(Screenshot grounding data)
━━━━━━━━━━━━━━━━

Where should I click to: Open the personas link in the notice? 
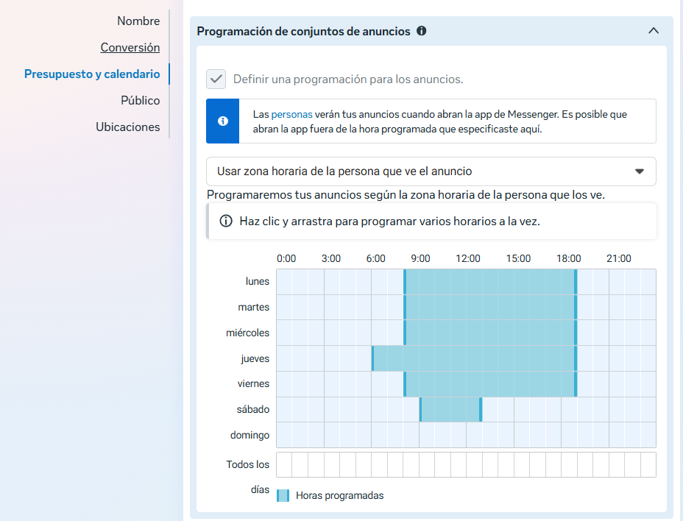click(x=291, y=115)
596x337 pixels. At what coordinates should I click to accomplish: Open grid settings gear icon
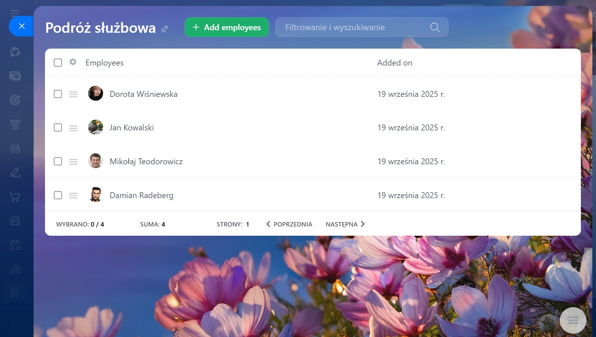pos(73,62)
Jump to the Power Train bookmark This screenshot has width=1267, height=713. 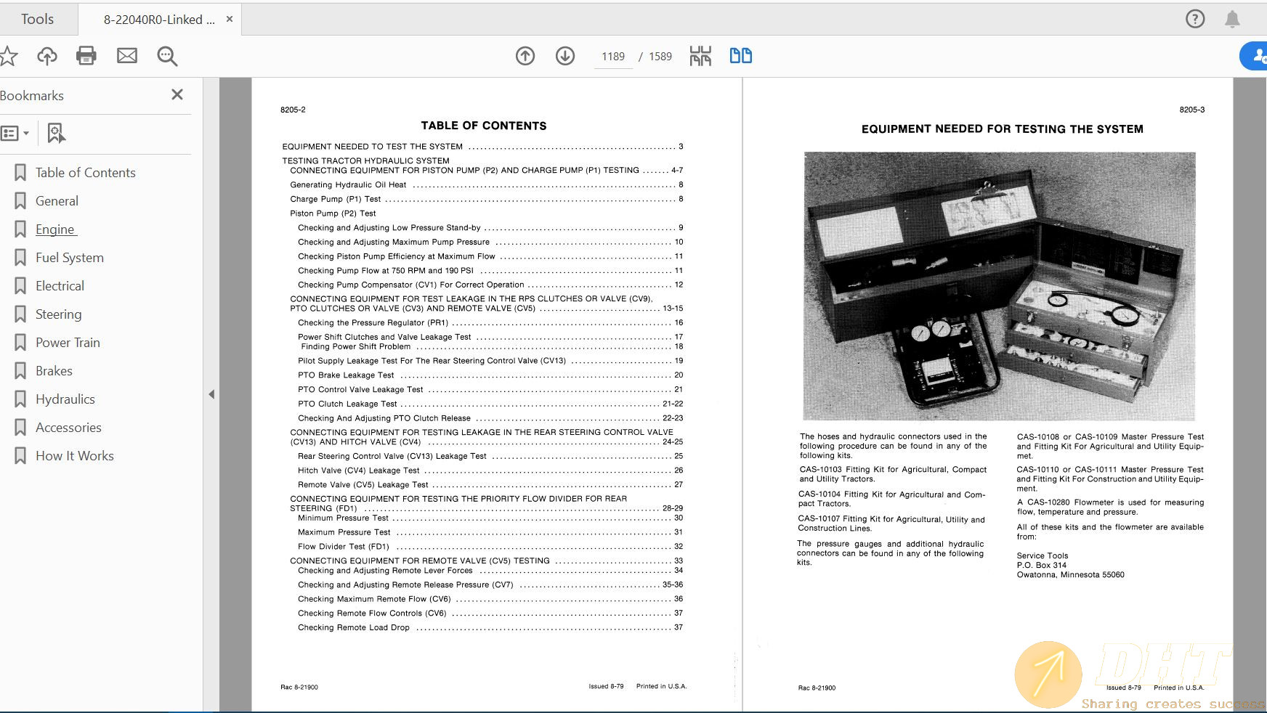click(x=68, y=343)
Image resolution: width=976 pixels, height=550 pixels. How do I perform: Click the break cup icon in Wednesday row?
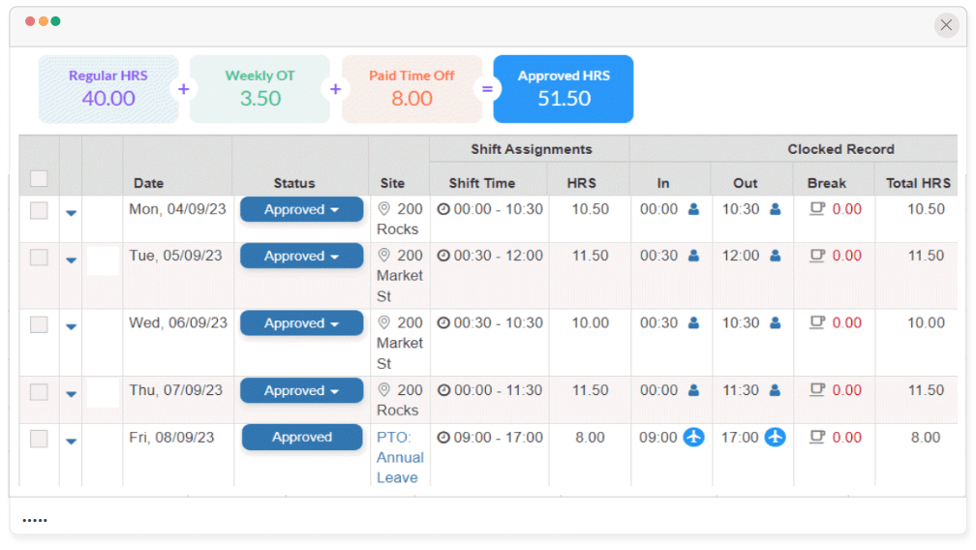[816, 322]
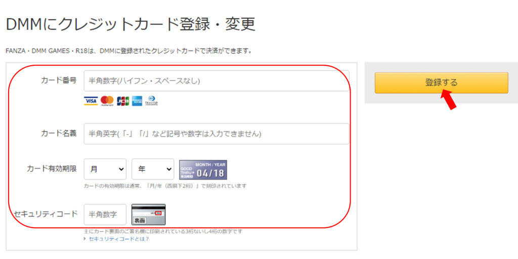Screen dimensions: 518x259
Task: Click the card back-side security code illustration
Action: (148, 214)
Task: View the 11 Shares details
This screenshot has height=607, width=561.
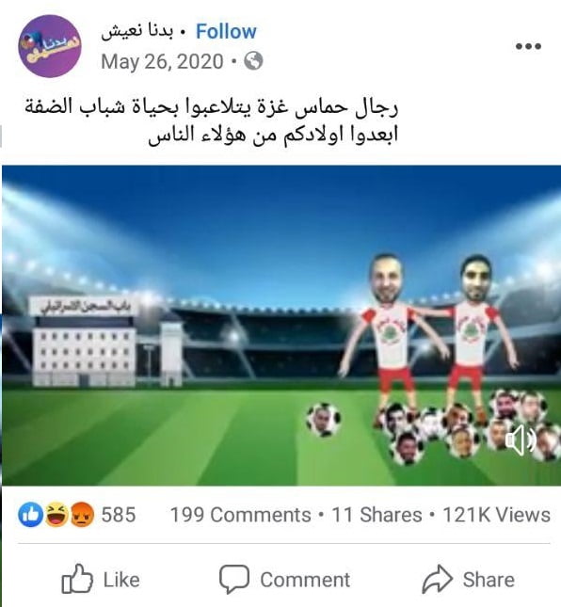Action: [x=377, y=516]

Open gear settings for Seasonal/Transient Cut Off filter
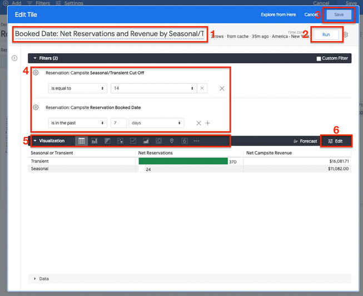[x=36, y=73]
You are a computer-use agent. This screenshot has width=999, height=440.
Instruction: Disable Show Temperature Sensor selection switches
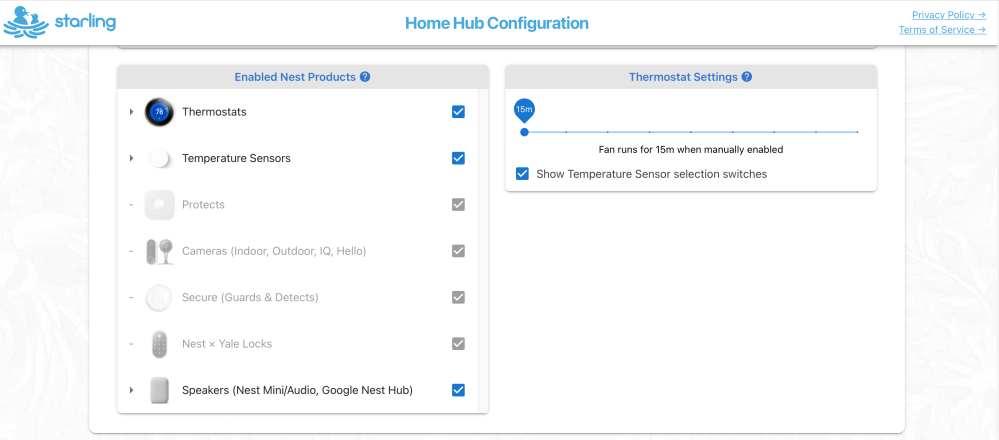coord(522,173)
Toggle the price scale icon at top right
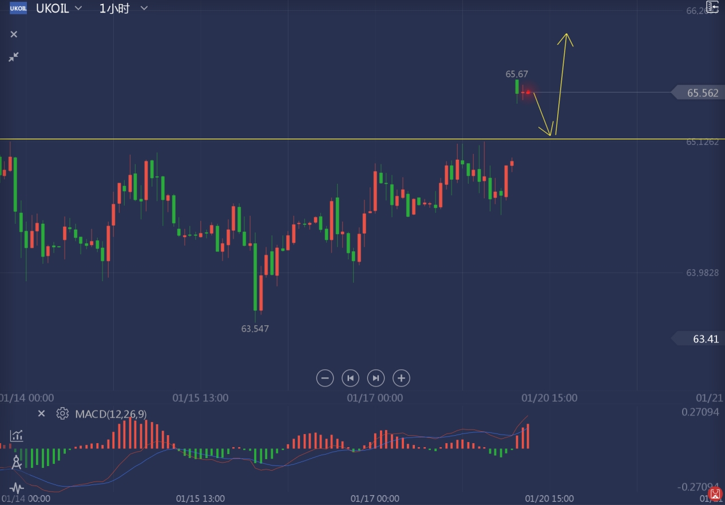Image resolution: width=725 pixels, height=505 pixels. tap(712, 7)
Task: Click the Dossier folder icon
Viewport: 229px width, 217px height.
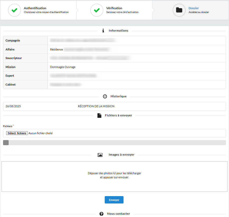Action: [179, 10]
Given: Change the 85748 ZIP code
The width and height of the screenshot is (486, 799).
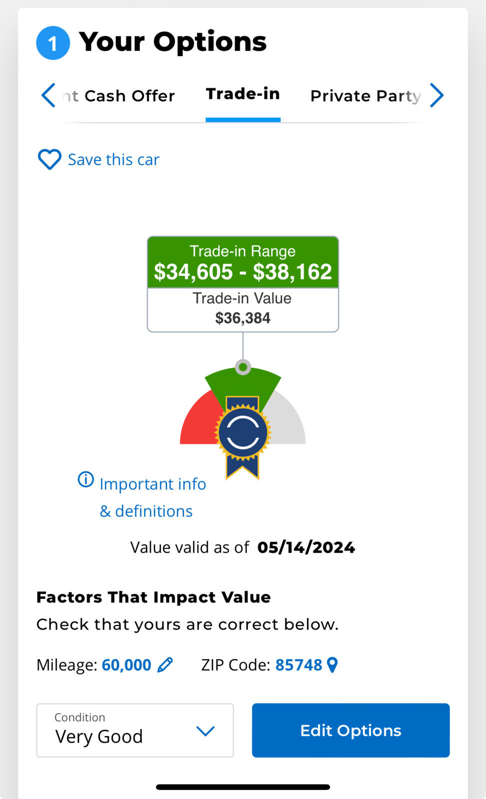Looking at the screenshot, I should click(x=299, y=665).
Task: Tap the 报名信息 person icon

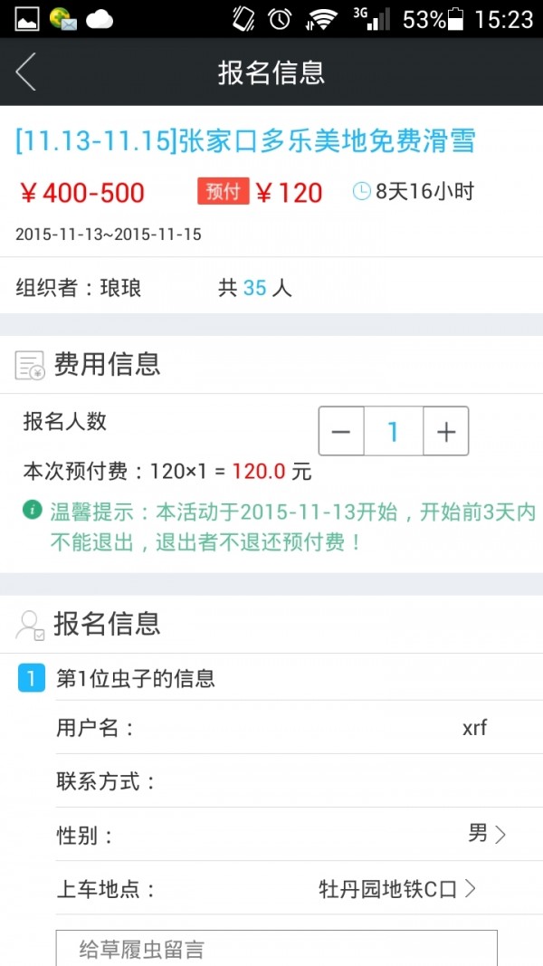Action: pos(30,626)
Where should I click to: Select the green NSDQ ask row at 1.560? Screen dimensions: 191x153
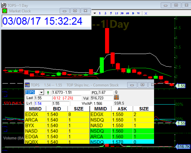tap(122, 131)
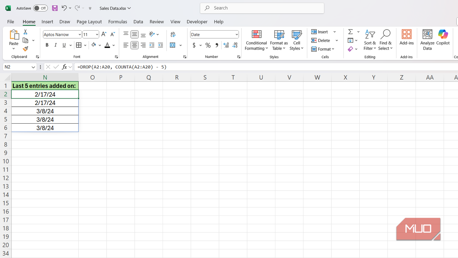Switch to the Formulas tab
Viewport: 458px width, 258px height.
tap(117, 22)
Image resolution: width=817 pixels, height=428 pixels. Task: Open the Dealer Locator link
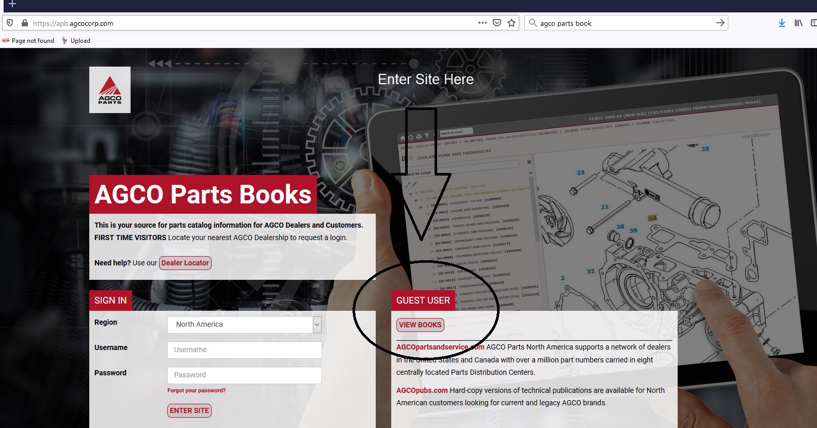pos(185,263)
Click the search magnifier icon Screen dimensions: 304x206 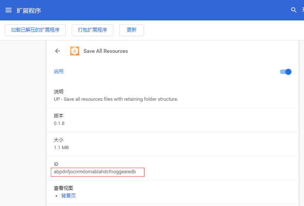click(294, 10)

━━━━━━━━━━━━━━━━

## Exercise objective
Output should consist of the lines above from the one with "Instruction: Disable Show" down to the one with "Given: Change the 85748 ZIP code", exact and without pictures.

## Answer for the task
Instruction: Disable Show Temperature Sensor selection switches
coord(522,173)
Toggle the price scale icon at top right
Image resolution: width=725 pixels, height=505 pixels. tap(712, 7)
Task: Click the Dossier folder icon
Viewport: 229px width, 217px height.
Action: [179, 10]
Given: Change the 85748 ZIP code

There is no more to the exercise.